XClose

Research Software Engineering Summer School

Home
Menu

Class design

The concepts we have introduced are common between different object oriented languages. Thus, when we design our program using these concepts, we can think at an architectural level, independent of language syntax.

In Python:

In [1]:
class Particle:
    def __init__(self, position, velocity):
        self.position = position
        self.velocity = velocity
    def move(self, delta_t):
        self.position += self.velocity * delta_t

In C++:

class Particle {
    std::vector<double> position;
    std::vector<double> velocity;
    Particle(std::vector<double> position, std::vector<double> velocity);
    void move(double delta_t);
}

In Fortran:

type particle
    real :: position
    real :: velocity
  contains
    procedure :: init
    procedure :: move
end type particle

UML

UML is a conventional diagrammatic notation used to describe "class structures" and other higher level aspects of software design.

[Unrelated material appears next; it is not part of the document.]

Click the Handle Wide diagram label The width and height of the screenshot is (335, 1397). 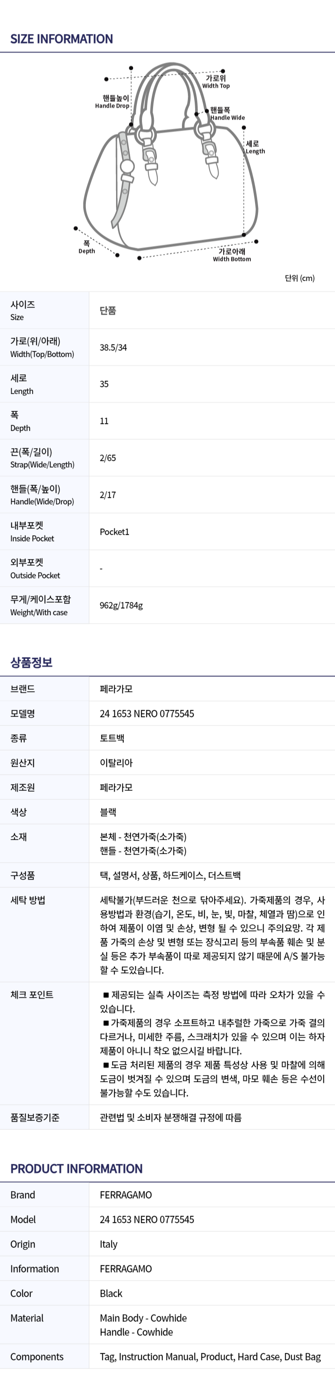point(227,114)
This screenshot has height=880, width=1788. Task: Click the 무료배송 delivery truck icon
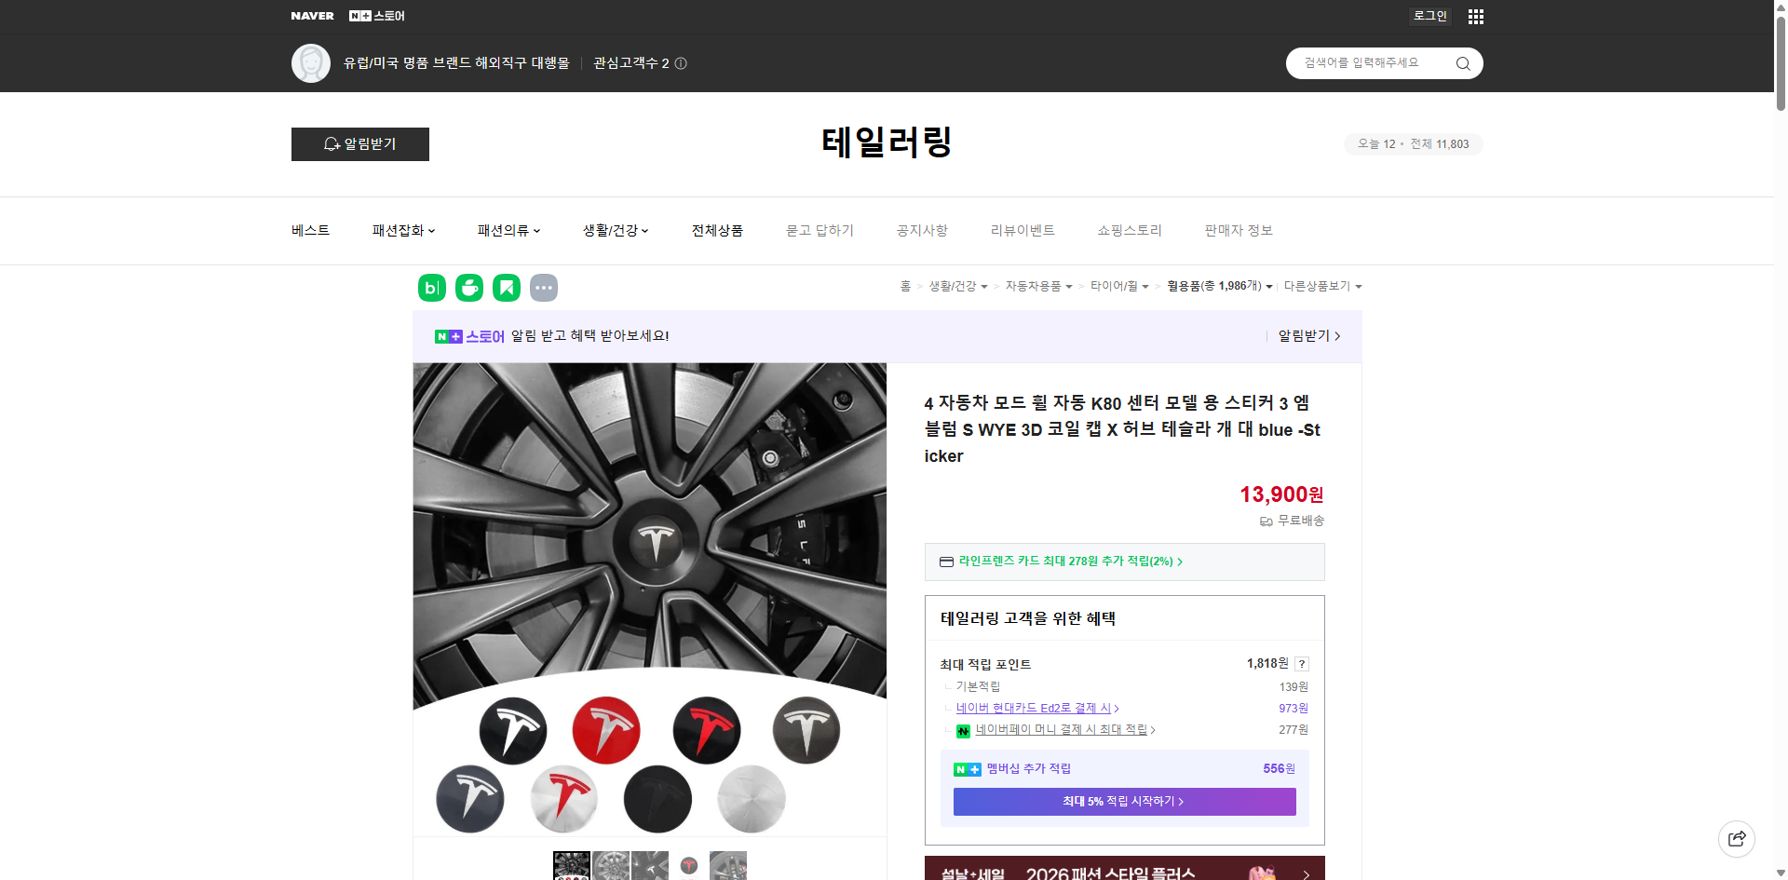[x=1266, y=521]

Computer scientists get worked up about formal correctness of UML diagrams and learning the conventions precisely. Working programmers can still benefit from using UML to describe their designs.

YUML

We can see a YUML model for a Particle class with position and velocity data and a move() method using the YUML online UML drawing tool (example).

    http://yuml.me/diagram/boring/class/[Particle|position;velocity|move%28%29]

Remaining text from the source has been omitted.